> _What the task asks_: Using the records beneath, say how many lines contain the word "menu", without comment.

> _Data in this exercise_:
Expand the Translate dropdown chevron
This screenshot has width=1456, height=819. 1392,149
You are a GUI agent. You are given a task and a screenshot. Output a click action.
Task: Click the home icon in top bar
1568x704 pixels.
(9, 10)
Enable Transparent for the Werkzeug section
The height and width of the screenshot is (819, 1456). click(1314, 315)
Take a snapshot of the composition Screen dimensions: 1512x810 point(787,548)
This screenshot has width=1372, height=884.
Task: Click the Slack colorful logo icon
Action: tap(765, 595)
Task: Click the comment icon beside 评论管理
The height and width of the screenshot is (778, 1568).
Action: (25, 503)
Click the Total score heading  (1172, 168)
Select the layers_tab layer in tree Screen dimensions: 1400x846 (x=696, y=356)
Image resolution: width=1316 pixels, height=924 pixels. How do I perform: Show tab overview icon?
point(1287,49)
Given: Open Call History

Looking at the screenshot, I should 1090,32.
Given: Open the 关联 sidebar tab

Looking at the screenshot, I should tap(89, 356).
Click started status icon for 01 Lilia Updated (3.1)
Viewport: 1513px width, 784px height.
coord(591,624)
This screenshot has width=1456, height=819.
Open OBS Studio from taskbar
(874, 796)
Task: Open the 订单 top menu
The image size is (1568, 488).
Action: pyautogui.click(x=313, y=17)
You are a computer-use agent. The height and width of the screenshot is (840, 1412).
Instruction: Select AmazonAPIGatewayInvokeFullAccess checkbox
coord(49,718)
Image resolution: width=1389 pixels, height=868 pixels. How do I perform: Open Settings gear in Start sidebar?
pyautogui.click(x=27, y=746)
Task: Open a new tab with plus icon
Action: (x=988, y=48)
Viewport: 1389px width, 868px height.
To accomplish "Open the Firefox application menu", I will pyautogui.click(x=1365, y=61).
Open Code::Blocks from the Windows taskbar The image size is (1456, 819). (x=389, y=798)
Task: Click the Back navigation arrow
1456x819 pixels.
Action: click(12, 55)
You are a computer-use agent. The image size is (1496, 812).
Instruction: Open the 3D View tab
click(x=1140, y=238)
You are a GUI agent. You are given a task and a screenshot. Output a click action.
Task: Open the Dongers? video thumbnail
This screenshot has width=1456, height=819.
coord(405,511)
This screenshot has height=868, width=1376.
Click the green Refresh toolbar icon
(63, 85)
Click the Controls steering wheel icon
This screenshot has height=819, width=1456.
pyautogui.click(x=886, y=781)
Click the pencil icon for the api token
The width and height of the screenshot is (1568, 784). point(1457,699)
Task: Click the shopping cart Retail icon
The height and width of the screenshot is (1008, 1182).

> _Result for this task_: 2